Halloween is over, and all the pumpkins go on clearance. Is there a metaphor here?

I breathe, exhale, and relax. Busy work day ahead. I got the rest I needed, but I am definitely yearning for more sleep. I chuckle to myself – humans are weird. I catch myself daydreaming about sleep, as I sip my morning coffee. A new morning, a new day, a new beginning – sleep is not even on the agenda for many hours to come.

Small town living, dressed up for the holidays ahead.

I let my mind wander to the holidays ahead. The stores are already full of Giftmas merchandise, and online retailers are already making their “Black Friday Deals” known. I’m not generally interested in Black Friday shopping because it’s typically limited to heavily advertised, marked-up goods that get marked down ahead of the holidays so the sales feel “special”, and the intent is to drive people to buy a lot of stuff they may not even actually need, but the price looks like a deal (and in difficult times, that’s quite a lot of incentive to buy). Mass-market trade goods of various sorts are not usually what I’m looking for, so the Black Friday hoopla is not “for me”. I’m okay with paying a reasonable price for the things I actually want or need, and shopping with intention and care in local shops.

…G’damn things are expensive right now, though, aren’t they? Fuuuuuuck…

I feel my anxiety level begin to rise, thinking about money. That’s not strange. I suspect most people are anxious over money matters these days. Furloughs, lay-offs, unpaid involuntary labor (um… isn’t that “slavery”?) – with the government shutdown lasting weeks, folks are not just feeling a pinch because there’s a gap in their pay – they are facing real hardships, because there’s no money for food, heat, rent, bills, medical care… you know, life. It’s hard to believe that something as fucking stupid as partisan loyalties to political parties is enough to pit Americans against each other, most especially when their fucking job is running the g’damned government. Assholes. (Sorry, this really vexes me, I guess. You, too?)

Happy holidays may be ahead; you have choices.

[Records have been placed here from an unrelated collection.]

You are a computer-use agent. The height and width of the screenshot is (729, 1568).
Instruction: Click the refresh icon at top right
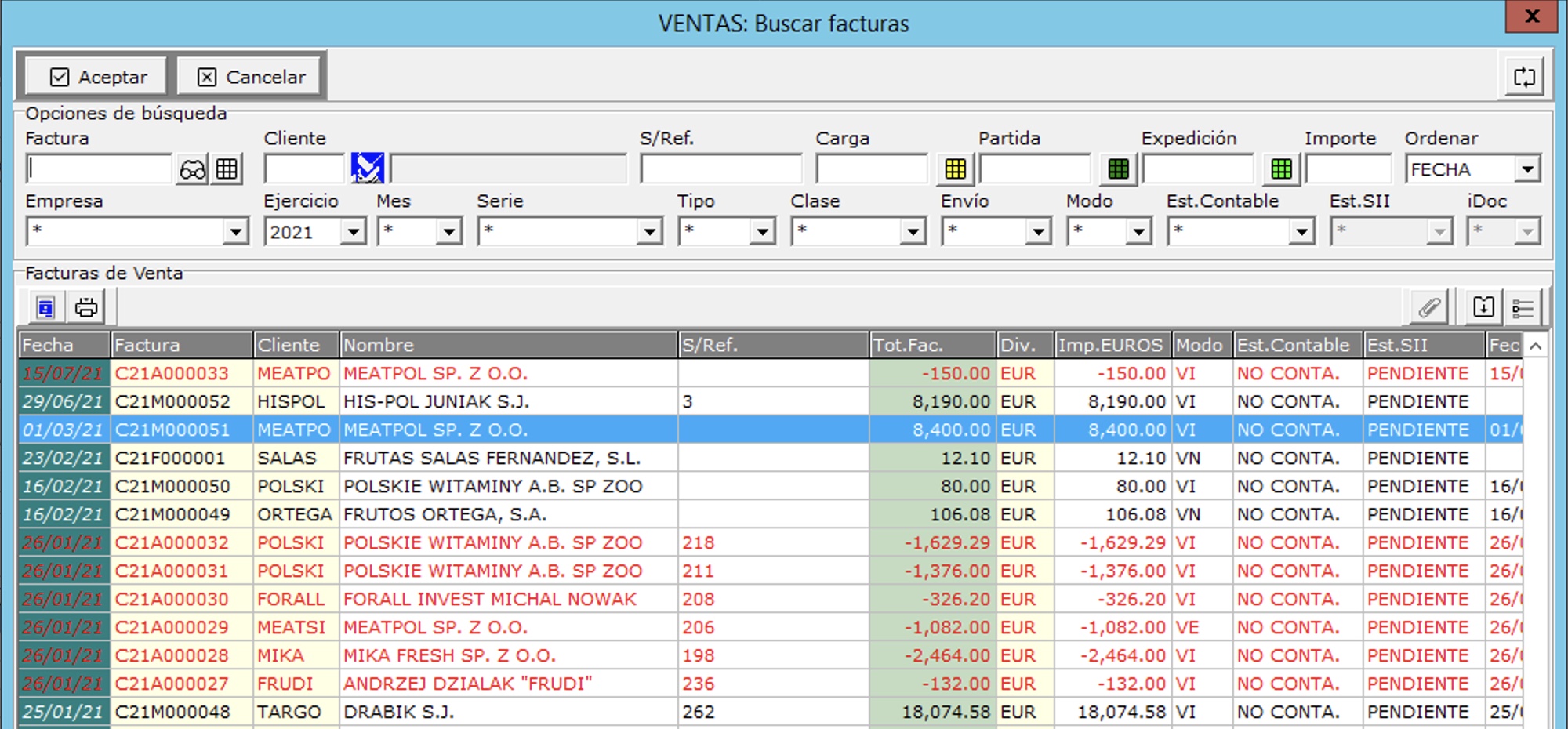[1524, 77]
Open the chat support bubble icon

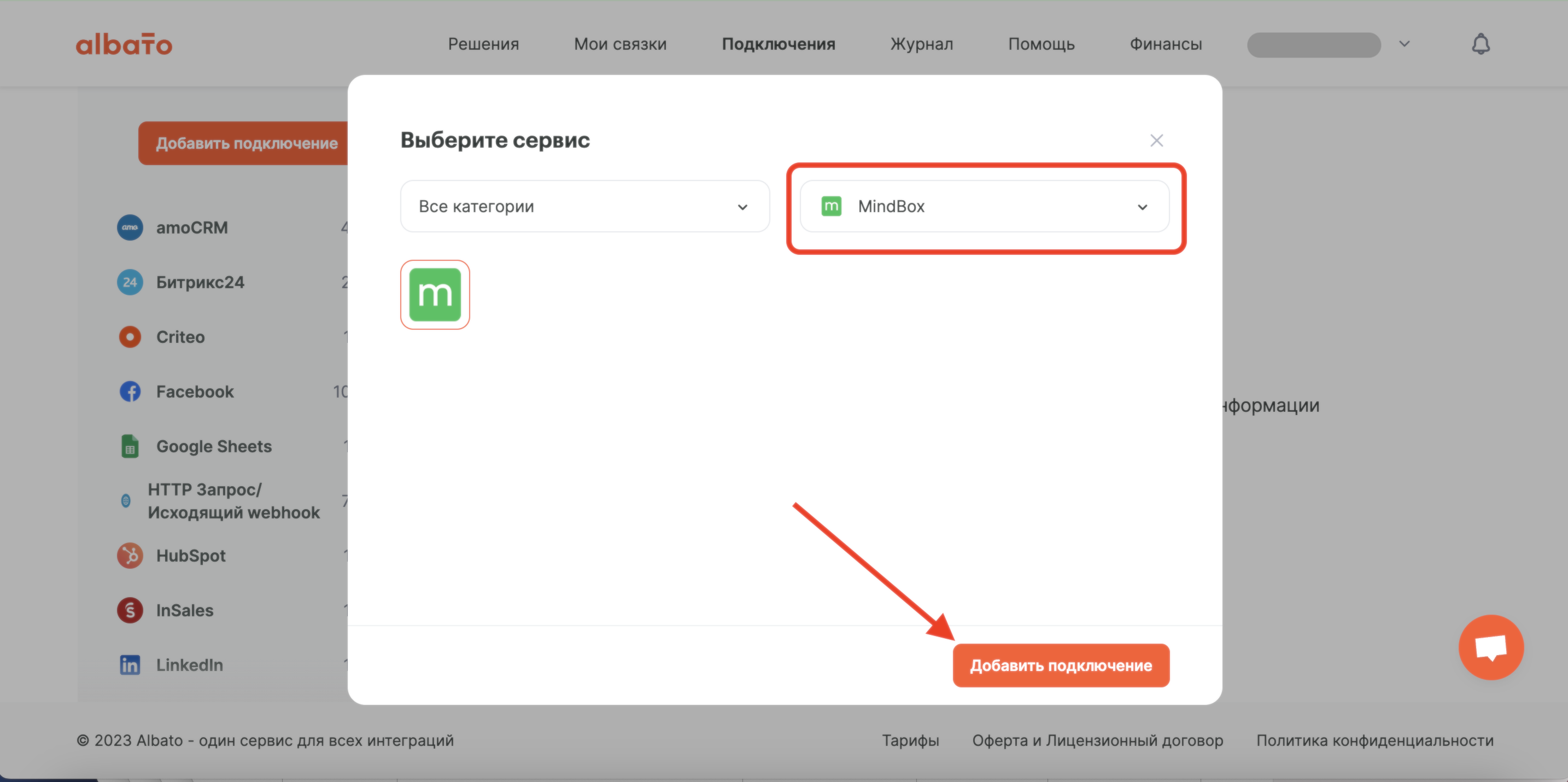(1491, 647)
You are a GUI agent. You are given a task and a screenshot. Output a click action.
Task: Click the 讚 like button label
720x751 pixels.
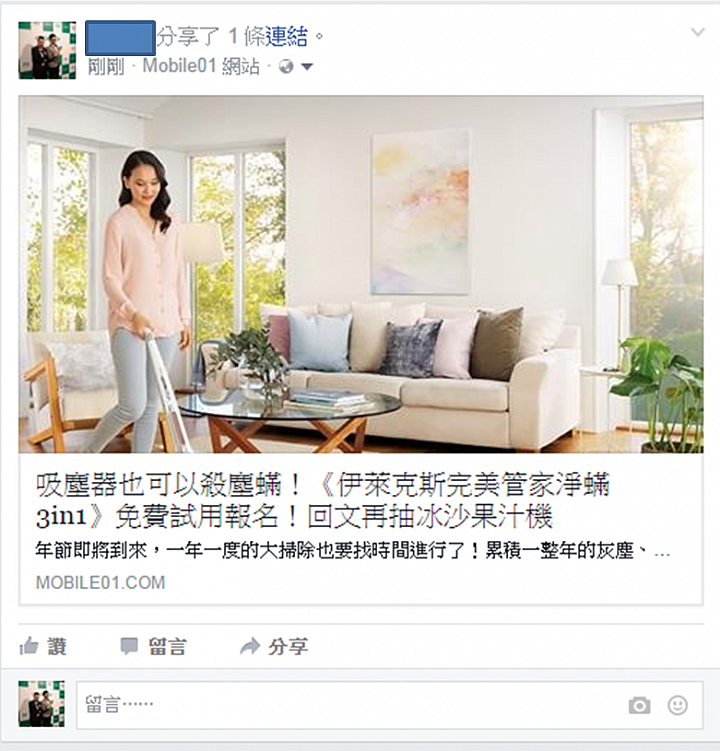click(x=57, y=647)
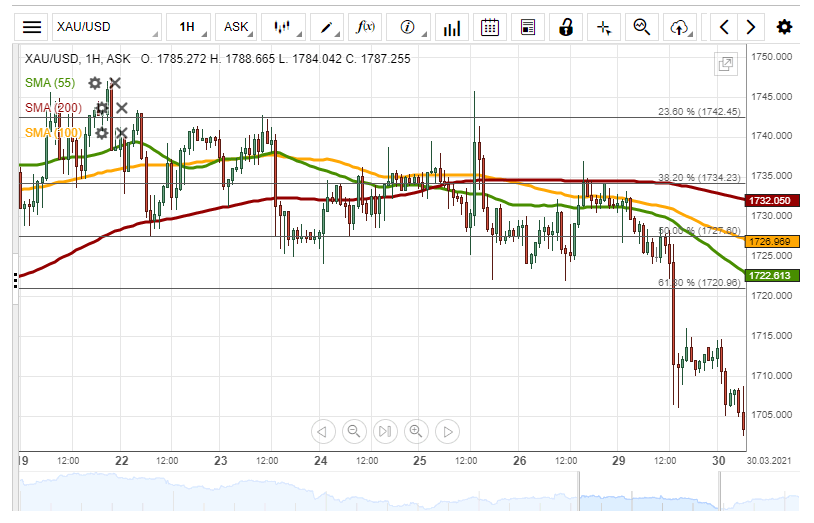Screen dimensions: 814x523
Task: Select the pencil drawing tool
Action: (x=328, y=27)
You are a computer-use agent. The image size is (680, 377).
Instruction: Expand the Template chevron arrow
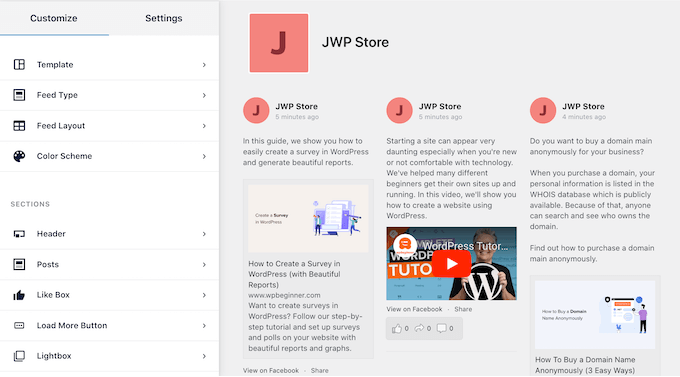pos(204,65)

I sigh to myself. I love the winter holidays so much. I love the lavish sparkle of lights and ornaments, and the festive packages under the tree. It’s not so much about the money, though it does come at a cost each year, it’s purely about the delight. My Traveling Partner and I have already discussed setting clear limits and scaling way back this year, due to the high cost of … everything. That doesn’t subtract from the joy or the warmth or the delight, just means finding the shining center of that holiday spirit in something other than purchased goods. Easy enough. I’ve got recipes – books and books of them – and the basic ingredients for holidays baked goods are available, and mostly sort of affordable, with wise decision-making. It’s certainly not a good year for careless spending. (Maybe it never is?)

I think about my disappointment when I saw that the assorted old-fashioned glass Shiny Brite ornaments are all marked “made in China”. I remember when that was not the case. I remember buying beautiful glass ornaments that were made in Germany, in the Czech Republic, and in Pennsylvania. I sigh to myself. Fortunately, I’ve got so many ornaments already that there simply is no reason to buy more, other than to commemorate the year, and my beloved Traveling Partner has been making those for us each year for a few years now. 😀 Nothing lost, and my moment of disappointment is built on nostalgia, not any kind of legitimate hardship or change that affects me in some practical way. I let it go.

I look over other pictures of recent things and places, and smile. It’s nice to hold on to a memory in the form of a photograph. It feels so real.

Places and memories, captured in photographs.

I breathe, exhale, and relax. I sip my coffee and think my thoughts. I prepare for the day ahead. It’s time to begin again.